Policy would allow time off for court dates, medical treatment
(Canadian OH&S News) — The Elizabeth Fry Society of Mainland Nova Scotia, a nonprofit organization that assists women in the Halifax area who have been in conflict with the criminal justice system, is in the process of adopting leave for employees due to intimate-partner violence.
The Society is negotiating a collective agreement with the Nova Scotia Government & General Employees Union (NSGEU) that will include a provision on victims of domestic violence. The parties reportedly ratified a deal in March and signed it on June 7.
The current language being considered for the policy allows for special leave that includes, but is not limited to, “employees requiring assistance dealing with intimate-partner violence.”

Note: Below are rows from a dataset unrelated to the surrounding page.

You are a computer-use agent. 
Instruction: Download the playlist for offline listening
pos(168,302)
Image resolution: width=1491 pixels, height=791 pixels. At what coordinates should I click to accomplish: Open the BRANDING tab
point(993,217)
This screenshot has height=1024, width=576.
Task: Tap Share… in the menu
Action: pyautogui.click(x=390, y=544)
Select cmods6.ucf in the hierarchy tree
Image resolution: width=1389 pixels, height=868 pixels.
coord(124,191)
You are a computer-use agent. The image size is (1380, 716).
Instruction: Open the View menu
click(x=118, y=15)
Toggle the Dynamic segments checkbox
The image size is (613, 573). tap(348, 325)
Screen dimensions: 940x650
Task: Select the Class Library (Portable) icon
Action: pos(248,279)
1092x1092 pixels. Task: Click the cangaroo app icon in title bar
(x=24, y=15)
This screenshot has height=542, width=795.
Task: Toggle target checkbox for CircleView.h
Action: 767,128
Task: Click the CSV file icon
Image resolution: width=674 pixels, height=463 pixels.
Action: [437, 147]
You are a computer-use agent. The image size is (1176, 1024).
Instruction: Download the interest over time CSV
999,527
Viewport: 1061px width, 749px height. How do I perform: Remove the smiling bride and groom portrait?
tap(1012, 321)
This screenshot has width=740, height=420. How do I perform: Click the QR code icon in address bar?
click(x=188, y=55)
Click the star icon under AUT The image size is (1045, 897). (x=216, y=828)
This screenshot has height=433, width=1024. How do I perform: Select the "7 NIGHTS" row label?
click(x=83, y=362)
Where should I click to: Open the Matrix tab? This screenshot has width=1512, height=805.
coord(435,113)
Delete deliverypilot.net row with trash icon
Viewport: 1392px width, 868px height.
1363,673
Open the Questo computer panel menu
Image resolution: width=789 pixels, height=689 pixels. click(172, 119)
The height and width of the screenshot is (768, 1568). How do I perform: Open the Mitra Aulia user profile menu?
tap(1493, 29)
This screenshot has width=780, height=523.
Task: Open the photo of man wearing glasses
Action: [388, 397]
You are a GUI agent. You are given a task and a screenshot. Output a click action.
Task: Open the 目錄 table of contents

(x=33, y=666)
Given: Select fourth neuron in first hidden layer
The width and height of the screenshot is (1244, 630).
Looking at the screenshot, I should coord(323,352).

Dawn Ferris, the Society’s acting executive director, told COHSN that she believed this policy would be the first of its kind in the province.
“It’s moving in the right direction, for a change, and we don’t normally see that,” said Ferris. “It’s putting on paper what we know is the right thing to do.”
The provision would allow both paid and unpaid time off for employees who have to miss work due to court appearances, moves into transition houses, medical appointments and time needed to heal from injuries, she added.
“It’s a scary thing. I had a friend badly beaten by her estranged ex,” said Ferris, “and she got a doctor’s note for stress, basically, to help cover that time off. And I always felt that it was sort of wrong that the doctor had to call it ‘stress’,” she continued, “when she was dealing with some nasty physical bruises and some trauma.”
NSGEU president Jason MacLean predicted that the new policy would “revolutionize” collective agreements throughout Canada.
“It’s going to acknowledge that there are issues and give help,” said MacLean, “and it’s going to take away the shame of this happening to somebody and give them an ability to reach out. Because employers now — or this employer, at least — will be providing help for their staff that are in this certain situation.”
He added that the NSGEU is planning to share the language of the collective agreement with many other employers and unions, to encourage them to adopt similar policies about intimate-partner violence. “It’s going to take some time to get there, but this opens the door.”
Ferris also hoped that other employers would follow her organization’s lead.
“Hopefully, this will set a trend where other progressive employers can pull along the less progressive employers,” she said. “When paternity leave and maternity leave were first created, there were a lot of people saying, ‘Why are we doing this?’” But now, these types of leave are the standard. “There are so many more barriers to women being in the workplace.
“We have to do things that are right, to keep women engaged in their employment and moving forward.”
While workers’ need for leave due to domestic violence is not so frequent in a small outfit like the Society, Ferris added, “in the bigger capacity — so, say, an employer with thousands of employees — I think it’s much more common.”
MacLean noted that intimate-partner violence often leads to absenteeism. “And other times, they’re coming to work and they’re saying, ‘Oh, I bumped into a door,’ or ‘I slipped in the shower,’ or something like that,” he said. “Somebody doesn’t have to feel ashamed that this is happening.
“Some people are lucky that they don’t have to deal with it, but I’ll tell you, to have help there and know that your employer cares about the situation is something that every worker should have.”
The Elizabeth Fry Society of Mainland Nova Scotia is a charitable entity that provides affordable housing, housing assistance and an outreach and referral program for women who are, or are at risk of being, in conflict with the justice system, according to information from its website.